LLM을 활용한 멀티모달 음악 추천 시스템

초록

음악 추천 시스템은 일반적으로 노래를 불투명한 토큰으로 취급하며, 의미론적 또는 음향적 콘텐츠를 간과하는 협력적 상호작용 이력에 의존한다. 선행 연구에서는 LLM 보강, 멀티모달, 텍스트 강화 접근법을 순차적 추천에 적용해 왔으며, 일부 방법은 의미론적, 음향적 또는 참여 신호를 부분적으로 결합하지만, 실제 노래 콘텐츠에 추천을 근거짓는 통합된 LLM 기반 순차 추론 프레임워크 내에서 세 가지를 모두 공동으로 모델링한 연구는 없다. 본 연구에서는 세 가지 보완적 신호, 즉 (1) 사전 학습된 음악 및 텍스트 표현 모델을 사용하여 추출한 오디오 및 가사 임베딩, (2) MGPHot 주석 체계를 활용한 LLM 생성 의미론적 메타데이터, (3) 청취 완료 비율을 통해 LastFM-1K 데이터셋을 보강하는 세션 기반 음악 추천을 위한 멀티모달 프레임워크를 제안한다. 우리는 E4SRec 프레임워크를 채택하여 SASRec, BERT4Rec, GRU4Rec을 포함한 다양한 아이템 ID 인코더 백본 및 멀티모달 특징으로 확장한다. 또한 제로샷 및 파인튜닝 설정에서 LLaMa-2-13B, Qwen2.5-7B-Instruct, LLaMa-3-70B를 사용하여 LLM 백본 옵션을 추가로 확장한다. 실험 결과, 콘텐츠 기반 특징을 통합하면 ID만 사용한 기준선 대비 Recall에서 최대 95%, NDCG에서 최대 79%의 성능 향상을 보였다. 또한 실험을 통해 단순한 멀티모달 융합이 항상 추가적인 개선을 가져오는 것은 아니며, 이는 교차 모달 통합의 어려움을 강조한다. 우리는 음악 추천을 위한 대규모 멀티모달 벤치마크를 공개한다.

English

Music recommendation systems typically treat songs as opaque tokens, relying on collaborative interaction histories which overlooks semantic or acoustic content. Prior work has explored LLM-augmented, multimodal, and text-enhanced approaches to sequential recommendation, and while some methods partially combine semantic, acoustic, or engagement signals, none jointly model all three within a unified LLM-based sequential reasoning framework that grounds recommendations in actual song content. In this work, we propose a multimodal framework for session-based music recommendation that enriches the LastFM-1K dataset with three complementary signals: (1) audio and lyric embeddings extracted using pretrained music and text representation models, (2) LLM-generated semantic metadata using the MGPHot annotation schema, and (3) listening completion ratios.

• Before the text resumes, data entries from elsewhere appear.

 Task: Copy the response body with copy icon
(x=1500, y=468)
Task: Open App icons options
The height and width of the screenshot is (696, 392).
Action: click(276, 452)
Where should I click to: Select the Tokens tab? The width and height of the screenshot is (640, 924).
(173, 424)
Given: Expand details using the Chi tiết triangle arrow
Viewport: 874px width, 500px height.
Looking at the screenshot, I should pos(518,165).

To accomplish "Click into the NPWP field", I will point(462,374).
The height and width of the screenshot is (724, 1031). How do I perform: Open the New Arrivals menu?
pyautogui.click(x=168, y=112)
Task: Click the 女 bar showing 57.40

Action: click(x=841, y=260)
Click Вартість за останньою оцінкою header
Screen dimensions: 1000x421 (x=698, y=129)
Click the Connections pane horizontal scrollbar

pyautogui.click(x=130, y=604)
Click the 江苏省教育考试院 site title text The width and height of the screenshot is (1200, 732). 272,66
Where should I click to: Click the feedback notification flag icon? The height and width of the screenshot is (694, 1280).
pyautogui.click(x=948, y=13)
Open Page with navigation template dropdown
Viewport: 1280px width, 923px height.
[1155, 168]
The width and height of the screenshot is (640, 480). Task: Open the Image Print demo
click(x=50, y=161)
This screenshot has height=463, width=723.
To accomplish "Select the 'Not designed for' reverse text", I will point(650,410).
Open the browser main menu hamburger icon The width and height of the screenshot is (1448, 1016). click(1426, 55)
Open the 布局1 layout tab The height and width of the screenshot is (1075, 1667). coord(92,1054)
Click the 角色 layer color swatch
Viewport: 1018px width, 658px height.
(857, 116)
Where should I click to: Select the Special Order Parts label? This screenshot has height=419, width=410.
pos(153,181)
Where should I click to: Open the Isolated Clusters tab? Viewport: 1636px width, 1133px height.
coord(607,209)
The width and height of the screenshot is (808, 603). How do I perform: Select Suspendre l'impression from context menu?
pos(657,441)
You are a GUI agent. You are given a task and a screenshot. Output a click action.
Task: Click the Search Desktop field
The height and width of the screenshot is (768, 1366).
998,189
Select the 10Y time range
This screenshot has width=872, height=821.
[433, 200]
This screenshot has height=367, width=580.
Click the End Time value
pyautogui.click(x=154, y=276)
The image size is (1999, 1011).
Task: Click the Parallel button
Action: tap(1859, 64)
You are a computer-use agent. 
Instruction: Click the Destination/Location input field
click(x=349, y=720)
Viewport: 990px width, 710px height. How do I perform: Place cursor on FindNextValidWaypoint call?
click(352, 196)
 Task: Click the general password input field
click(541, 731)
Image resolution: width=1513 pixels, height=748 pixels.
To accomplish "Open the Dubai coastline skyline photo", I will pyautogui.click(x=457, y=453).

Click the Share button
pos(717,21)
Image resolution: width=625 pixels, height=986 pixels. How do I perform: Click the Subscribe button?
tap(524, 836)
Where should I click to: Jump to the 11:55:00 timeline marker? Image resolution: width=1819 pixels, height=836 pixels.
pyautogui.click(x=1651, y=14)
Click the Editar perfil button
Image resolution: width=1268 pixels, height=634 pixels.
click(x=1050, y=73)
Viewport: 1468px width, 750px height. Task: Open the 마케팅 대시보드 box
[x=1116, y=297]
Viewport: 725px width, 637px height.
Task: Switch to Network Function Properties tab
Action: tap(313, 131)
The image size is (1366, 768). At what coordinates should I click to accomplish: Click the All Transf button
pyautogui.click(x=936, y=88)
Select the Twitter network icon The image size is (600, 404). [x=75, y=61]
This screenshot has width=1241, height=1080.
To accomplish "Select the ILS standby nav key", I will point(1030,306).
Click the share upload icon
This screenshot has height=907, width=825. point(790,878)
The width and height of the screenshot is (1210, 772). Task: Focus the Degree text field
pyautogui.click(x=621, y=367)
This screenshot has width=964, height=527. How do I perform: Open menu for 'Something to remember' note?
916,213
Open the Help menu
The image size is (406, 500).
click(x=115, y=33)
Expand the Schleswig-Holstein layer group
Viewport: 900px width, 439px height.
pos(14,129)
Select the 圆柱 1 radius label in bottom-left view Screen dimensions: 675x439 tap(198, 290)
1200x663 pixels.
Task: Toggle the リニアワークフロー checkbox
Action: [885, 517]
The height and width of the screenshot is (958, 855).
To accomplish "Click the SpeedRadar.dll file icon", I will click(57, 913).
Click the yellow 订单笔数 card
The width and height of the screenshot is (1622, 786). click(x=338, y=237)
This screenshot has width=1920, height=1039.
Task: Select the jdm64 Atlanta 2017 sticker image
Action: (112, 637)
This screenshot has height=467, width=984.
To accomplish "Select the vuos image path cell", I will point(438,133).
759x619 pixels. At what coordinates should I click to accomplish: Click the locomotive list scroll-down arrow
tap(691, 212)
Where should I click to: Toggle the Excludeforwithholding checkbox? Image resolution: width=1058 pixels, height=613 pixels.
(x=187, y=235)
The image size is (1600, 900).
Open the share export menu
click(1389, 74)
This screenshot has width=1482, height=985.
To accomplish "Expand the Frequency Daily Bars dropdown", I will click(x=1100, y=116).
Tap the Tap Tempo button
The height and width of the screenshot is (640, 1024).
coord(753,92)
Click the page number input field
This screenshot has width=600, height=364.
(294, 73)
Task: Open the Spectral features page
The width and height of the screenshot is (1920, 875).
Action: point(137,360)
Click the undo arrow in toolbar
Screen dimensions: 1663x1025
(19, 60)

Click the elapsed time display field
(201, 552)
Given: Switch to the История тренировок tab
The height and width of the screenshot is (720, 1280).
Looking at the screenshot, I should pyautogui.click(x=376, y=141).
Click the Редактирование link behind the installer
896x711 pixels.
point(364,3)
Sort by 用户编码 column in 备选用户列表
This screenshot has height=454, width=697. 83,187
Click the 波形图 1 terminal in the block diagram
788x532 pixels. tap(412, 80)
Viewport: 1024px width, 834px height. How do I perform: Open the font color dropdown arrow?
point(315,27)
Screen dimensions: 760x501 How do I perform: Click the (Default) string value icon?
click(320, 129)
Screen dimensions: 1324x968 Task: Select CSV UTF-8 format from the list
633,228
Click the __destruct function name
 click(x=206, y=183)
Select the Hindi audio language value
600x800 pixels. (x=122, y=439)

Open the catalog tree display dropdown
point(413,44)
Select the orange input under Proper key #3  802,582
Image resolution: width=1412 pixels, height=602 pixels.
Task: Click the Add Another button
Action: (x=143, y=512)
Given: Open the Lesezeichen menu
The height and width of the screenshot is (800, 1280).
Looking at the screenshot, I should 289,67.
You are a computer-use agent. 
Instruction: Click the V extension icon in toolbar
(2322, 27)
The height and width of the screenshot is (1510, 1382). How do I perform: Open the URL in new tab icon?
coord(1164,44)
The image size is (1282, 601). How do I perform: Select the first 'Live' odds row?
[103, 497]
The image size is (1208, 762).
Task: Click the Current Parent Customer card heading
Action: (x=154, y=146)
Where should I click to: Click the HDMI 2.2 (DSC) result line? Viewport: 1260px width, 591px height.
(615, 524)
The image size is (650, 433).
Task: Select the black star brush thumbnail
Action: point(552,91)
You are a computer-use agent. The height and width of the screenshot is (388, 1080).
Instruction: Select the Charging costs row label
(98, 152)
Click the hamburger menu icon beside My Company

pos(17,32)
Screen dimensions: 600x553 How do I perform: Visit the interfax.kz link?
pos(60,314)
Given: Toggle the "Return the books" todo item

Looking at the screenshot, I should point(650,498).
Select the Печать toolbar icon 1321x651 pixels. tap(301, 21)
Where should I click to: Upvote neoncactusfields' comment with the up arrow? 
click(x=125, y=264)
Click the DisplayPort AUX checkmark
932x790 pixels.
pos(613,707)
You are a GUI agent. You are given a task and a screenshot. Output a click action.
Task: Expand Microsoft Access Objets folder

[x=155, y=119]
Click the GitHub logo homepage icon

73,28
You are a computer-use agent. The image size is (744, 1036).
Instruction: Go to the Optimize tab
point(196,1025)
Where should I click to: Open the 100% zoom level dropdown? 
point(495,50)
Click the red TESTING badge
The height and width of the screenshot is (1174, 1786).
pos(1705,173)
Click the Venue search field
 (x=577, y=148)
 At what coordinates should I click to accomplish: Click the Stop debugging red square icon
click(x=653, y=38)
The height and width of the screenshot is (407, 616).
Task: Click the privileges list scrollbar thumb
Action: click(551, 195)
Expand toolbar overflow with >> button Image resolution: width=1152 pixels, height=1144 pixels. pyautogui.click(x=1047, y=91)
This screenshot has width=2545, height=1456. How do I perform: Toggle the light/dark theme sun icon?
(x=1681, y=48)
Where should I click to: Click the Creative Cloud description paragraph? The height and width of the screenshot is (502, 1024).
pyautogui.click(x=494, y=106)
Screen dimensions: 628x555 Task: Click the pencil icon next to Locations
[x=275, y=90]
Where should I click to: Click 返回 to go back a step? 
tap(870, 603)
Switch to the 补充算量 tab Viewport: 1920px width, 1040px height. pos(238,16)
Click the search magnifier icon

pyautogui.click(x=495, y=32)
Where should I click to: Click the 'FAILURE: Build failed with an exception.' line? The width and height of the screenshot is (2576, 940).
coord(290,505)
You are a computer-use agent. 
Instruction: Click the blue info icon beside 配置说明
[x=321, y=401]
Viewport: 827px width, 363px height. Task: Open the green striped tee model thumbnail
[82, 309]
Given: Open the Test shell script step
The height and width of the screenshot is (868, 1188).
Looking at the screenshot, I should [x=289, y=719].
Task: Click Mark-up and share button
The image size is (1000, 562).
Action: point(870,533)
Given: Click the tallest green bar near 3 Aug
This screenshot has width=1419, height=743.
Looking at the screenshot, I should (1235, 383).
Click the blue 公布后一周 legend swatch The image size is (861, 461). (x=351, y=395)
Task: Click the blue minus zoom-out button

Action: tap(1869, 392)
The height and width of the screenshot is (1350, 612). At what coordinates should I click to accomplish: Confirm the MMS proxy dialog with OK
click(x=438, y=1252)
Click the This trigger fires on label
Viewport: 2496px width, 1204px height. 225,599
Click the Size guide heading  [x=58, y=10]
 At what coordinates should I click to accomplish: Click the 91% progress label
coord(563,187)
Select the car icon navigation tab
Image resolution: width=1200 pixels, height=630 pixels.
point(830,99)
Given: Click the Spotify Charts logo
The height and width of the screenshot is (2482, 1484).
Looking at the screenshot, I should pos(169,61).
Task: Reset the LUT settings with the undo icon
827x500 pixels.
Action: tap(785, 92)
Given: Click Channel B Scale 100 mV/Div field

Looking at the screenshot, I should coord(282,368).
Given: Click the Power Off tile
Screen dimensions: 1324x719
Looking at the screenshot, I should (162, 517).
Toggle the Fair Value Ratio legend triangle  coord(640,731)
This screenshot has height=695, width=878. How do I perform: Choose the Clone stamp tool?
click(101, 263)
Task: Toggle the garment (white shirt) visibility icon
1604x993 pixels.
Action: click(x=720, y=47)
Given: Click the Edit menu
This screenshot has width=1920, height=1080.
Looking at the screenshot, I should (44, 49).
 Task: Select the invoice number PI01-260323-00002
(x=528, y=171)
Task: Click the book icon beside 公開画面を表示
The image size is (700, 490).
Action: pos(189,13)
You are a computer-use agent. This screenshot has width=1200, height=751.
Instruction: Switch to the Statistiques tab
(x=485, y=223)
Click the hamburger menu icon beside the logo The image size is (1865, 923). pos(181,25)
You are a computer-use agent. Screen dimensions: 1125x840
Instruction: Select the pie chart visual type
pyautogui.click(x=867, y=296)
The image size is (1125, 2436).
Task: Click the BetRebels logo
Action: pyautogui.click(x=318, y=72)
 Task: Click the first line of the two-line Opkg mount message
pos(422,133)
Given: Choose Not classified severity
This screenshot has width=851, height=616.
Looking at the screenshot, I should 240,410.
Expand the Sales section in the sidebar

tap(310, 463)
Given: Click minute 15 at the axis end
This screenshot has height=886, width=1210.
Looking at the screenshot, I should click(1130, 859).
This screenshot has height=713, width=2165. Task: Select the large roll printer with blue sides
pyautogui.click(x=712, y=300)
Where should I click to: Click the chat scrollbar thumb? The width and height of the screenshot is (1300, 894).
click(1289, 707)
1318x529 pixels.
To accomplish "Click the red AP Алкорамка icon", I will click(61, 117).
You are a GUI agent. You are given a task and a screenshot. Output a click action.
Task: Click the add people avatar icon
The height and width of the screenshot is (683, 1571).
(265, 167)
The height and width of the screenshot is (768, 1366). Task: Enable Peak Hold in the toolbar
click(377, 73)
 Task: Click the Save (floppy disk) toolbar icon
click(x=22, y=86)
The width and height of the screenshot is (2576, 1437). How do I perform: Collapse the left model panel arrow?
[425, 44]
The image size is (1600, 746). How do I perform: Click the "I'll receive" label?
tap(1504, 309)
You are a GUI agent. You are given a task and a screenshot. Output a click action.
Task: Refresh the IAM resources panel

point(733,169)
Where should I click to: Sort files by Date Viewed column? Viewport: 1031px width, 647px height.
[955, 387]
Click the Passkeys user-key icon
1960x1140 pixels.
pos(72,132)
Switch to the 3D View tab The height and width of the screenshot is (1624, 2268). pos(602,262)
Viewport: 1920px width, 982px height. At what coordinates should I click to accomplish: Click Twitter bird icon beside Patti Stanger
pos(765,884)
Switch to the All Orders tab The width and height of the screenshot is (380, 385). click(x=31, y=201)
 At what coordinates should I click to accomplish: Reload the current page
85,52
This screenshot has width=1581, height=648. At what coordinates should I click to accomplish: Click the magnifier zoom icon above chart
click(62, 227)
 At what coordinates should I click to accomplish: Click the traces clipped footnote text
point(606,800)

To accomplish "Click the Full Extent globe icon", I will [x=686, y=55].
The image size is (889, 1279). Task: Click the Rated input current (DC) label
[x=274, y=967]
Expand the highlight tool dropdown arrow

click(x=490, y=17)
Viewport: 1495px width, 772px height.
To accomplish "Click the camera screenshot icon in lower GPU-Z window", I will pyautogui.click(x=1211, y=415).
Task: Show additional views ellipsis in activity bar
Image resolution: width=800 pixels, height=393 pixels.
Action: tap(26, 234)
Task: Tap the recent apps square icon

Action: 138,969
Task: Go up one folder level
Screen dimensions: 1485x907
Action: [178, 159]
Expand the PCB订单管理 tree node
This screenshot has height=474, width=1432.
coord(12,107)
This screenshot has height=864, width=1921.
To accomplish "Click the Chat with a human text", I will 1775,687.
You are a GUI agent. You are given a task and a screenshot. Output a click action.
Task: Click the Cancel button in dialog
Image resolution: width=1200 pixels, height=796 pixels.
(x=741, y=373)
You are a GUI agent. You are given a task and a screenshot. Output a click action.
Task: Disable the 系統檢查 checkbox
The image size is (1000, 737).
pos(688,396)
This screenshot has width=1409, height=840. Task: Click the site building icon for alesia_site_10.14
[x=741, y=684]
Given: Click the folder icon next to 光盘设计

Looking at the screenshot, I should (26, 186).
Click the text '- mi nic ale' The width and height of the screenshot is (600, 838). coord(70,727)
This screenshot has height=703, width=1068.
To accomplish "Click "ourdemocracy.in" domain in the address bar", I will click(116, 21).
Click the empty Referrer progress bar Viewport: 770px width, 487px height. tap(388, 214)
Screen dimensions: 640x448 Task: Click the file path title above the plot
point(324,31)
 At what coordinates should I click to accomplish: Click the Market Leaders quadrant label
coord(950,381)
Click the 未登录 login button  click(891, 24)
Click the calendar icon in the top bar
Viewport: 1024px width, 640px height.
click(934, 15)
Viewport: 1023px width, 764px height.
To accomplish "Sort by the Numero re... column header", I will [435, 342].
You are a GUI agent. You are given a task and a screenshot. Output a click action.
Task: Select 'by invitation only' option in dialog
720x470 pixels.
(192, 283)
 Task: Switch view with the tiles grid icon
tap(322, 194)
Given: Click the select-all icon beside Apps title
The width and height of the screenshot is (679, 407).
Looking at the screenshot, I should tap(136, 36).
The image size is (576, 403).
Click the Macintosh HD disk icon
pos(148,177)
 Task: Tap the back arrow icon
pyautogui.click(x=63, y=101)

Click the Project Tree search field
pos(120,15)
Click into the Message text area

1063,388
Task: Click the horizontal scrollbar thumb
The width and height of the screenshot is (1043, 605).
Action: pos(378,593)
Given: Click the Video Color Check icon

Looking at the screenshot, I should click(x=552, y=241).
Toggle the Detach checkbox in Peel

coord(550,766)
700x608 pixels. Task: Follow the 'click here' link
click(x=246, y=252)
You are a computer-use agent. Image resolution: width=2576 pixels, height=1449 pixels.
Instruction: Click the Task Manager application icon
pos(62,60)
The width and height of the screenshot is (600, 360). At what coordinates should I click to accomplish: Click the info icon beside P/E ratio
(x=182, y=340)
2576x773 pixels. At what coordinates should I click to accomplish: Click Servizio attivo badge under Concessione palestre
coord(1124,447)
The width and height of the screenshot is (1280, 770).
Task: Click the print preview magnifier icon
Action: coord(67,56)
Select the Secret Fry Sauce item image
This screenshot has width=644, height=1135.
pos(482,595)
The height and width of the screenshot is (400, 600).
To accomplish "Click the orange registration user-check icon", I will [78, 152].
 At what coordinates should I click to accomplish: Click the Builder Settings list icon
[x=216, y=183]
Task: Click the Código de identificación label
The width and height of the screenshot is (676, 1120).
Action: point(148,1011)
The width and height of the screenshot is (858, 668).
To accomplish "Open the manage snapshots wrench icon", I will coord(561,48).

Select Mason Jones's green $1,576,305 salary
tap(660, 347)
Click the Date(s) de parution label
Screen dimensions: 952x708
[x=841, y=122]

We adopt the E4SRec framework by extending it with multimodal features and different item ID encoder backbones, including SASRec, BERT4Rec, and GRU4Rec. We further extend the LLM backbone option with LLaMa-2-13B, Qwen2.5-7B-Instruct, and LLaMa-3-70B in both zero-shot and fine-tuned settings. Our experiments show that integrating content-based features improves over ID-only baselines up to 95% in terms of Recall and 79% in terms of NDCG. Moreover, our experiments show that naive multimodal fusion does not always yield additive improvements, highlighting challenges in cross-modal integration. We release a large-scale multimodal benchmark for music recommendation.